Ali AYDIN
Yüzlerce yıl önce Antik çağ düşünürü Seneca, bizlerin bugün için bile kullanabileceği harika bir sözü arkasında bırakarak bu dünyadan göçüp gitti.
Şöyle diyordu Seneca; “Yaygın kabul gören şeyin en iyi olduğunu düşünerek söylentiye boyun eğmemiz ve birçoğumuzun izinden gidebileceği pek çok iyi şey bulunmasından ötürü akıldan ziyade öykünme ilkesiyle yaşamamız kadar başımıza bela getiren bir şey yoktur.
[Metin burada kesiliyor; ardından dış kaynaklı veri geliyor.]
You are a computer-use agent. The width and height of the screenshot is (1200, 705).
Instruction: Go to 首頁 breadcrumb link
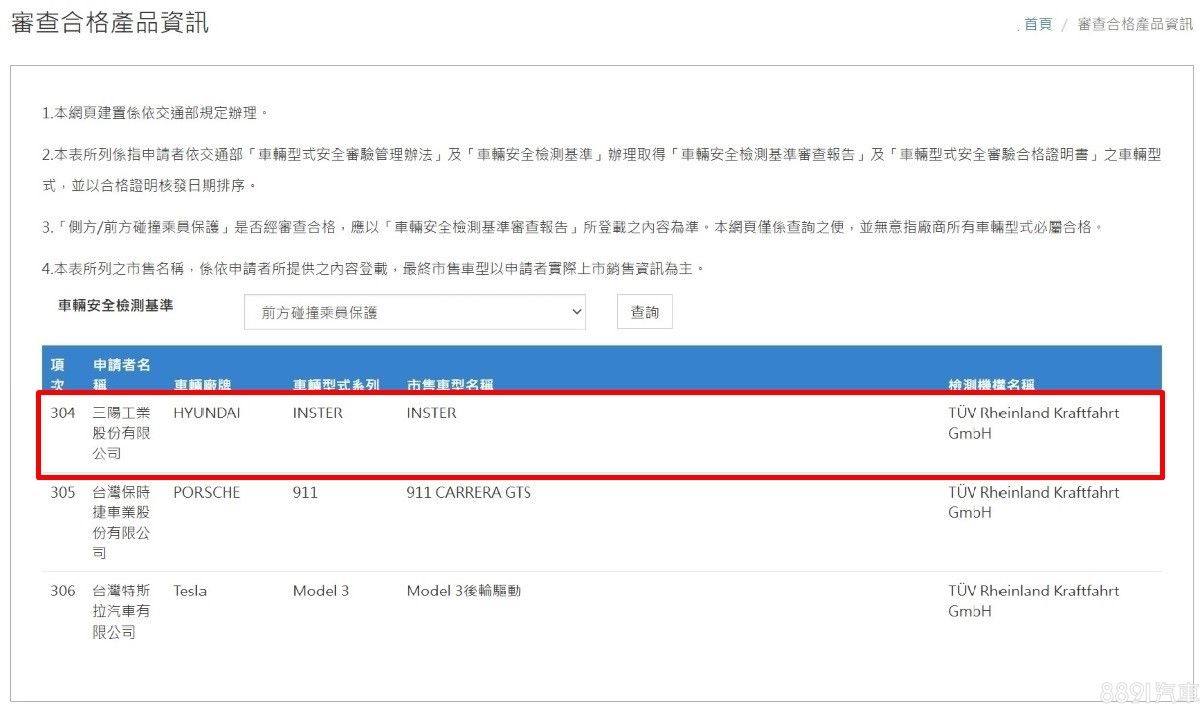(x=1038, y=24)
Niteliği ile yaygınlığı arasında bir karşılaştırma yapıldığında modern zorunlu okul sisteminin eline kimse su dökemez. Çünkü mevcut okul sisteminin tarihsel arka planı ve tüm dünyadaki nitelik göstergeleri dikkate alındığında bu yaygınlığın beyin devrelerini yakmadan anlaşılması son derece güç.
Geçen haftaki yazımda Avrupa Birliği ülkelerinin tümünü kapsayan bir araştırmanın sonuçlarını paylaşmıştım. Araştırma Avrupa Kalkınma Ajansı (FRA)tarafından yapılmıştı ve tüm Avrupa’da fiziksel ve cinsel şiddete maruz kalan kadınların ülkelere göre sayılarını veriyordu. Araştırmada kadınların en çok şiddete maruz kaldıkları ülkeler olarak Danimarka, Finlandiya ve İsveç başı çekiyordu.
Bu araştırmadan hareketle Finlandiya eğitim sistemi efsanesinin yazıda adını geçirmek gafletinde bulundum. Adını geçirmek diyorum; zira yazının temel meselesi Finlandiya eğitim sistemi filan değildi.
Yazıya ilginç tepkiler geldi. Bu tepkiler içerik olarak çeşitlilik arz ettiği kadar içlerinde ibretlik olanlar da vardı. Bu nedenle mevzuyu bu haftaya da taşımam gerektiğini düşündüm.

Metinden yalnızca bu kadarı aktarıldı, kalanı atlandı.